### MSc project ideas - to be supervised by Keith Briggs 2009

I work at BT Research in Martlesham. The ideal arrangement is for you, the MSc student, to work here for all or most of your project. We are at a very lively technology park, and you would have at least daily meetings with me and very good computing facilities (i.e. linux). But if this is not feasible, we can negotiate another arrangement.

These are only rough sketches for projects. I find that it is better to start this way, and then fine-tune the detail to suit the student's abilities and interests. I prefer to leave some open-endedness, to provide a research challenge. A good MSc project can result in a publication.

I like mathematical computing. Most of these projects have that theme.
The emphasis is on the concrete. This way of working often involves
*experimental mathematics*, in which we treat the computer as a
laboratory for developing and testing conjectures. This need not mean the
work lacks rigour - some algorithms on which we would work would involve only
integer arithmetic, and thus the results are exact. Even when floating-point
arithmetic is needed, there are more reliable ways than hardware arithmetic
available. So, these projects do not generally involve conventional
numerical analysis.

I can probably only supervise 2 (maybe 3) of this projects at one time. So if you are interested, contact me asap!

For past projects I have supervised, see here.

#### 0. Quantifying TV whitespace for cognitive radio operation

(To be jointly supervised by Maziar Nekovee.)

Cognitive radio is being intensively studied for opportunistic access to the
so-called TV whitespace: large portions of the VHF/UHF TV bands will become
available after the digital switchover. Using accurate
digital TV (DTV) coverage maps together with a database of DTV transmitters, we
would like to develop an accurate methodology for identifying TVWS frequencies
at any given location in the United Kingdom.

A preliminary study has already proved the worth of this approach; we wish to take it further and make the results much more precise.
The project largely involves computational geometry: such ideas as convex hulls and point-in-polygon tests. These ideas are well worth knowing about for other applications. This is a project with direct applicability to a currently hot topic in telecoms, as well as using fundamental geometric algorithms that need to be well-designed to make the whole computation feasible.

#### 1. The maths of MIMO

MIMO refers to multiple antenna systems currently being investigated for use in wireless data networks. There is a lot of nice maths used in this topic, especially for the decoding - maximum likelihood estimation, singular-value decomposition, etc.

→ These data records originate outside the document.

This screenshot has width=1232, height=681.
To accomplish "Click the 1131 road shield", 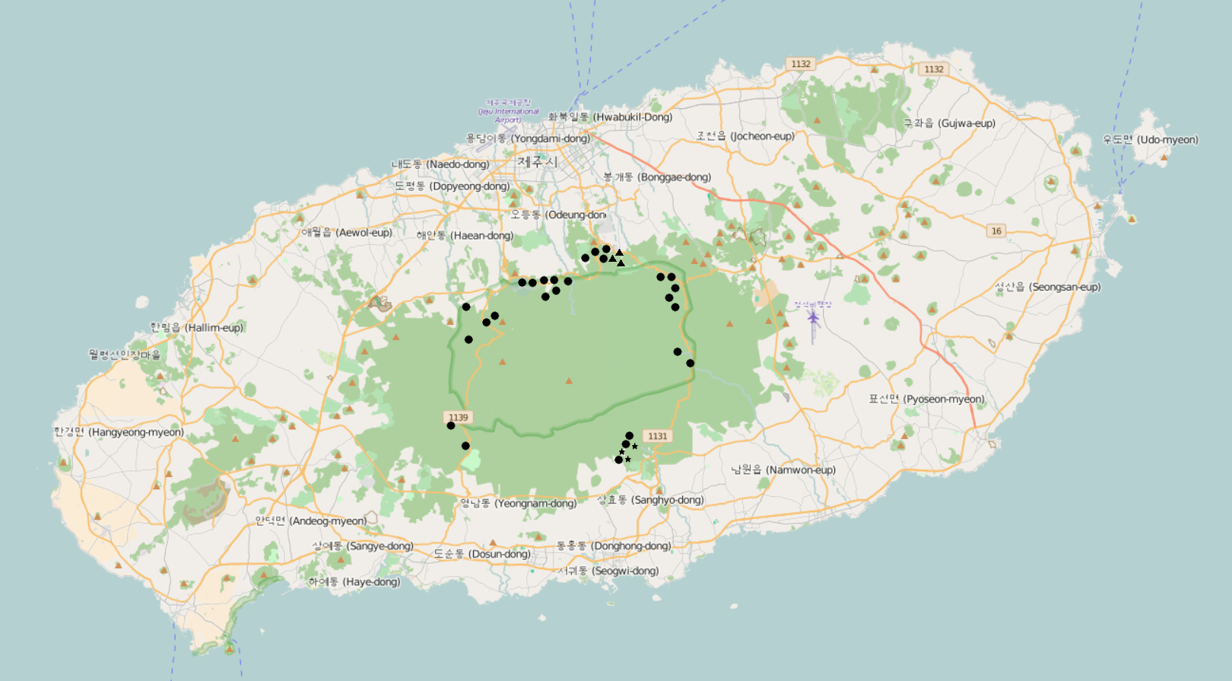I will pos(657,436).
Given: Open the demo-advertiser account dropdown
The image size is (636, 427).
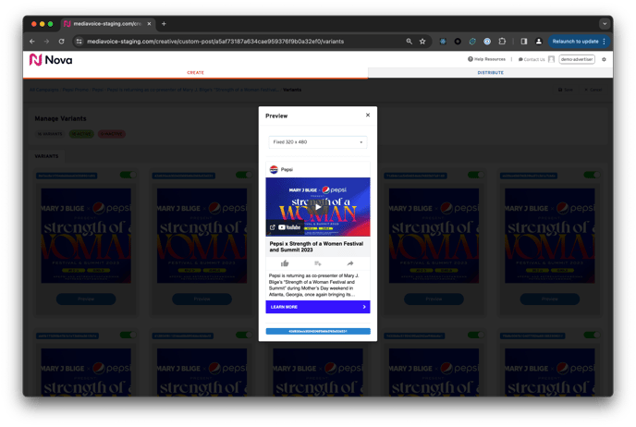Looking at the screenshot, I should pos(577,59).
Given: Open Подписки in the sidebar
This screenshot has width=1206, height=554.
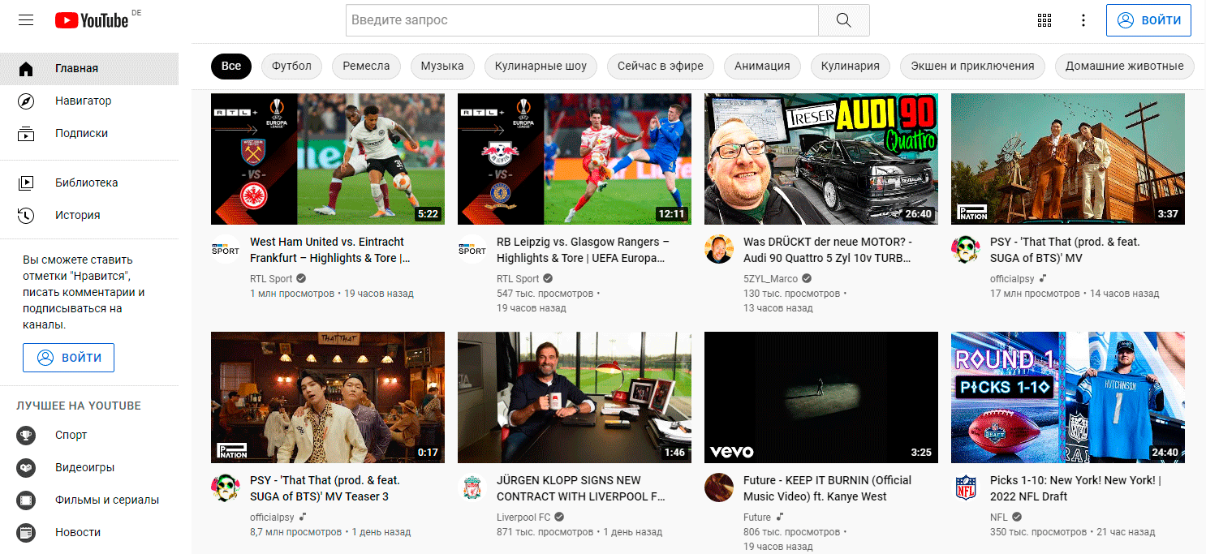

I think a good project would be to study the basics and write an exposition emphasizing the mathematics that the method depends upon. There is plenty of engineering expertise in my research lab which we could draw on. An open-ended research question would be to what extent exact maximum likelihood estimation can be used, or is its computational complexity too high?

#### 2. SAT

The SAT (satisfiability) problem is a very basic problem in logic: to determine whether a given Boolean function has an input which makes the output true. There are many good algorithms now available to solve SAT problems, and many practical problems are equivalent to, and can be translated into SAT.

This project would make a comparison of available solvers, and study their application to some practical problems in optimization, scheduling, and graph coloring. The fun part would be writing programs to translate these into SAT!

#### 3. Maximum-likelihood period estimation

This project would be to study the paper (only 4 pages!):

*Maximum-likelihood period estimation from sparse, noisy timing data*, by Robby McKilliam and I. Vaughan L. Clarkson

and write a program to implement the method. This is an important problem area with applications in telecoms.

#### 4. Statistics of train arrival delays

A previous project looked at statistical models in the delay to departure time of trains. An interesting result was obtained - that the delays follow a *q*-exponential distribution. This project would do the same thing for arrival delays. NB: if you are interested in this project, please tell me asap, because we should start collecting data well before the project starts.

#### 5. Chromatic number of geometric random graphs

Geometric random graphs are models of wireless communication networks. The chromatic number tells us how many frequency channels are needed to operate the network without interference.

I am currently doing some work on how the chromatic number of purely random graphs (without the geometric structure) depends on the density (number of links per node). I find some very interesting results - namely, if the graph is big enough, the chromatic number is almost surely determined. This project would be to examine the analogue of this behaviour for geometric random graphs. It will not be exactly true, but might be in some appropriate limiting cases. There is already quite a lot of work in this area which would have to be taken into account.

#### 6. Semidefinite programming and graph theory

Semidefinite programming (SDP) is a kind of generalized linear
programming. Many practical optimization problems can be formulated
as SDPs. There has been rapid progress in the last 20 years on
understanding the theory of SDP, but the development of SDP software
that is convenient to use has lagged behind. Good software is now
available. This project would use sdpsol for small test problems, and
then move to DSDP for large problems. The aim of the project is to
see what performance one can achieve on real graph theory problems of
the types that come up in network modelling. Such problems include
the Lovasz θ number (a lower bound for the chromatic number), the
maximal stable set problem, and the maximum cut problem. An important
outcome of the project would be a determination of how the computation
time scales with problem size. Geometric optimization problems could
also be studied.

Skill in C programming is needed. This would be a good project for
someone wanting a career in practical optimization.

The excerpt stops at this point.